To explain the Demiurge in the most simplest terms, we can say that he is an ancient philosophical concept that has been used since the time of Plato (Timaeus) to describe an organic entity, diety and even a God that was endowed by the Universe with a special type of the creative energy for intelligently fashioning, molding, maintaining, and even legislating what we know as you, me, and the world.

In Freemasonry, the Demiurge is known as the “Great Architect of the Universe or G.A.O.T.U.” and the Masonic motto “ORDO AB CHAO.”

To Plato, space was the “nothing ” out of which the world of phenomena based on ideas that take the shape of mathematical forms in which space is then molded into the world of Ideas. These ideas are now mathematical structures that provide the intermediate link from the phenomena of pure “forms” born from the world of Ideas.

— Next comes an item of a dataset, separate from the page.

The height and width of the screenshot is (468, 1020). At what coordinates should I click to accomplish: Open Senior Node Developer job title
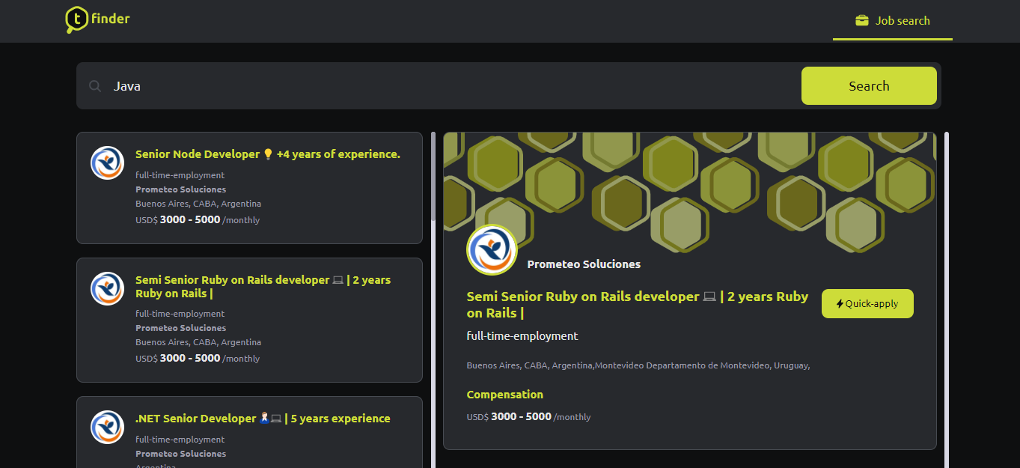(x=267, y=154)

The ancient Greek word idea was spelled “εἴδω or eídō” and was pronounced I-do. The verb oida (to know) comes from the root eido (to see). In Plato’s philosophy, he calls the more real world, the world of eidos (idea in English) which is the Matrix or material reality constructed by man through ‘Forms’ or ‘Ideas’. This is the Platonic Eidos or Idea which is the main premise behind  “The theory of Forms or theory of Ideas” to represent the most accurate reality.

The Greek words found in the New Testament that are often translated in English as “know” and “to see” are “eido, eida, eidos, oida, ida, ginosko, epiginosko, epistamai, gnosis and epignosis.” These words have the same semantic range and general meaning as the Greek words “ginosko and eido” are translated as, “to observe or to come to know through observation – to perceive and understand.”

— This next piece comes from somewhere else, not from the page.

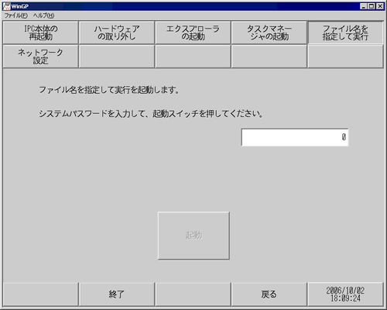Click the 終了 exit button
Image resolution: width=387 pixels, height=310 pixels.
point(117,295)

This is why the word idea means, “to conceive anything in the mind; also a model, a copy to be imitated.”

To copy ideas of a philosophical model and expand upon its sacred instruction is the very reason that since the beginning of recorded time, the greatest philosophers, religionists, and scientists are almost always imitated and honored by those who have gone after them. A divine right of succession that makes the Son the Father just like Plato had done with the teachings of his spiritual forefathers being Pythagoras and Socrates.

As if we are all products of creation and from the world of ideas,  we are Sons molding one another from the First Father, and then if we supersede these spiritual teachings of our Forefathers as was their desire, we would become Fathers ourselves whose Philosophies develop or enhance religious tradition, doctrines, laws, and the foundation of all sciences from the beginning of recorded time. As if we are passing the baton of ideas to one another which are molds meant to be expanded upon and grow rather then remain the same or stagnate which is the first phase of decay/death.

By doing so, we break free of the Demiurge.

This phenomenon of ideas connected via space and time I intuitively experience almost every day in my research of these ancient concepts through the thread of time when I encounter the very same people such as Pythagoras, Plato, Gnostics, and Church Fathers stretching back thousands of years, over and over again. Then there is the current world of modernity where we use the 5G internet as a vehicle in space to connect with like-minded souls around the globe who seem to be operating in the same frequency in the air with this same philosophical research.

Hence, “You Will Know Them by Their Fruits.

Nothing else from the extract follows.